The nature of the TTIP as a deep free trade agreement covering a wide array of policies and nontariff barriers is of immediate importance to the states in two related ways: The states want the European market to be as open as possible (meaning as little NTBs as possible), so that companies from their states have the best opportunities to export to Europe. Many of the trade barriers in the EU identified by the USTR, for example, directly concern market access issues for industries that are valuable for some states, such as beef or citrus fruit. At the same time, U.S. states want to prevent any infringement on their own regulatory power, as some of the NTBs that the Europeans want to tackle stem from state-level laws and regulations and not federal rules (see, for example, the post on the issue of public procurement).

What's next for the TTIP talks?

With the emphasis on NTBs, states have to strike a balance between gaining market access in Europe and protecting their own state regulations.

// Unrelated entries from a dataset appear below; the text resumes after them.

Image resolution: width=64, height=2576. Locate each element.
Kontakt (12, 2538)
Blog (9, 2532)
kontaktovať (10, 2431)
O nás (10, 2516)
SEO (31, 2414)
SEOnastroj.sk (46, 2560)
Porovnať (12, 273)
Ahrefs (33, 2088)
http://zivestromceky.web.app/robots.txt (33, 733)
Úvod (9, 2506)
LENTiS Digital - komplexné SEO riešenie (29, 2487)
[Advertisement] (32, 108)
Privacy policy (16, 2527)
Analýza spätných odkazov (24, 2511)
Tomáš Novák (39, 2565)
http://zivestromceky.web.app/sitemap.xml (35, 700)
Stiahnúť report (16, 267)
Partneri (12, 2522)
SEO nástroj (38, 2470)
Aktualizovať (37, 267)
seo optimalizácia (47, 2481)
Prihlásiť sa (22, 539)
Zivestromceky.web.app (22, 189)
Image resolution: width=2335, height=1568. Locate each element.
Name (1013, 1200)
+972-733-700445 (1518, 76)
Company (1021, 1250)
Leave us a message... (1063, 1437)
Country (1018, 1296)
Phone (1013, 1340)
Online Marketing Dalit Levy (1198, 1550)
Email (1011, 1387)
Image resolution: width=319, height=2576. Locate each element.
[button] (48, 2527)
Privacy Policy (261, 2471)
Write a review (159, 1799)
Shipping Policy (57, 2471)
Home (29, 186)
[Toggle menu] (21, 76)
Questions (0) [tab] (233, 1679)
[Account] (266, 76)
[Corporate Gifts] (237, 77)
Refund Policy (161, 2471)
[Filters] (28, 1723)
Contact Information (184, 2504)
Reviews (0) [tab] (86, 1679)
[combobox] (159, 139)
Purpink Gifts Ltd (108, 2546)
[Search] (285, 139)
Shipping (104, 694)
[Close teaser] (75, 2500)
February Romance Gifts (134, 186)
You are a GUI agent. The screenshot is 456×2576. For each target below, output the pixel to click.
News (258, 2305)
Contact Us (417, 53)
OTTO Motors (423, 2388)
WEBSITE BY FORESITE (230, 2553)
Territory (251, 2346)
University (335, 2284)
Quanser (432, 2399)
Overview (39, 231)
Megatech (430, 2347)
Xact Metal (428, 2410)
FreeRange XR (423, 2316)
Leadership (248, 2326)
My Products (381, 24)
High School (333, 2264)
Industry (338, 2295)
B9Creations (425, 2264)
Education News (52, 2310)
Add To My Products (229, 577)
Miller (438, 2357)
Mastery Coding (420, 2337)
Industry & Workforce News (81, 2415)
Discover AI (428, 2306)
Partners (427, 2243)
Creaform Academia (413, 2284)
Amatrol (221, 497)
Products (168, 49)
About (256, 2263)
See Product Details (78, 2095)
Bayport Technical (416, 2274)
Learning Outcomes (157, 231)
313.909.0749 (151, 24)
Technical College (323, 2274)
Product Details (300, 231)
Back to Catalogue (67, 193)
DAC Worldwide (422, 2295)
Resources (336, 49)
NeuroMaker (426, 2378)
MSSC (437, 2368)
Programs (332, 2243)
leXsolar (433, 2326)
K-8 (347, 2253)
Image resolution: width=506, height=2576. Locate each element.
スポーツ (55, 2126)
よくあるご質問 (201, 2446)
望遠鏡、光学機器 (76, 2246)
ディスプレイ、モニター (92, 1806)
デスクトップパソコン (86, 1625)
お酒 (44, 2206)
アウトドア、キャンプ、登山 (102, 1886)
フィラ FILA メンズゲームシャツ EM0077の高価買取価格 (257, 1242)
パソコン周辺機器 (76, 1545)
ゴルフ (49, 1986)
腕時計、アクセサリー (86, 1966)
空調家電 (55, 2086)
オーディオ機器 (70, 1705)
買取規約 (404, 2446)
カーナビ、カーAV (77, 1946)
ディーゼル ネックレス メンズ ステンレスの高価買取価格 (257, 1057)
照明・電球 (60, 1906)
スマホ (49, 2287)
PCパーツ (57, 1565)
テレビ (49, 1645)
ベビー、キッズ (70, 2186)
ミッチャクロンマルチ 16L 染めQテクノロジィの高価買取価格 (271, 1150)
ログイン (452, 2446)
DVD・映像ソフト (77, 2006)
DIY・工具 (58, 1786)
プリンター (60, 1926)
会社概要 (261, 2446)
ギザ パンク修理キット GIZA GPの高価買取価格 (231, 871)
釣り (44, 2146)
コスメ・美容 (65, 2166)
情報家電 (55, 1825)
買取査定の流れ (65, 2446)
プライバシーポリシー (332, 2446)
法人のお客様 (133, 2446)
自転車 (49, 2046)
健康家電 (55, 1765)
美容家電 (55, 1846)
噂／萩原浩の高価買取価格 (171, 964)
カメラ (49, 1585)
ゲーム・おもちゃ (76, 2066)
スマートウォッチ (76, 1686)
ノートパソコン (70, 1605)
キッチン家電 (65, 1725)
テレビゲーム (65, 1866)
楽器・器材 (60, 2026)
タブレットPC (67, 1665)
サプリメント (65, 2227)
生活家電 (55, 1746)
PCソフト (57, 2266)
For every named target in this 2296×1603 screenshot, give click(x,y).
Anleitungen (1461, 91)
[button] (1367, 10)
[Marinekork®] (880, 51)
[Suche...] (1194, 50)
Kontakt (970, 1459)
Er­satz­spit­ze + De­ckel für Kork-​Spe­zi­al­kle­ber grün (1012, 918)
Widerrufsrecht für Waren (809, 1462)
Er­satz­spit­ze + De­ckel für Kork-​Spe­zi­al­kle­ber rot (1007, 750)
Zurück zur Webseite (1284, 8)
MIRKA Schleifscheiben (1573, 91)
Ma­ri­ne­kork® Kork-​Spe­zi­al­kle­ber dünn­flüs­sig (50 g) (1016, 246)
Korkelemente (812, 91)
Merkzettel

Considering the two sides of market access issues explained above, a comprehensive free trade agreement, which removes many market barriers, could offer great economic potential for states and their domestic enterprises. It might conversely impinge on existing state legislation and states’ power to legislate and regulate in general.

Because the conclusion of the TTIP talks is still outstanding, the potential drawbacks and benefits of the proposed agreement on states cannot be evaluated. In total, the EU and the U.S. came together for 15 rounds of negotiations, the last one shortly before the end of the Obama administration. Obama, the only U.S. president to negotiate the TTIP, was an initiator and supporter of the deal. His successor Donald Trump, however, wants to completely overhaul U.S. trade policy, including international trade agreements: Among Trump’s first executive actions as president was the withdrawal from the Transpacific Partnership (TPP) and a renegotiation of the NAFTA began in August 2017, while the administration was “evaluating the status”15Office of the U.S. Trade Representative. (2017a, March). 2017 Trade Policy Agenda and 2016 Annual Report. Retrieved March 7, 2017, from https://ustr.gov/sites/default/files/files/reports/2017/AnnualReport/AnnualReport2017.pdf. Here: p. 136. of the transatlantic trade negotiations. It therefore still remains to be seen how states’ economies and societies will be affected by a TTIP agreement.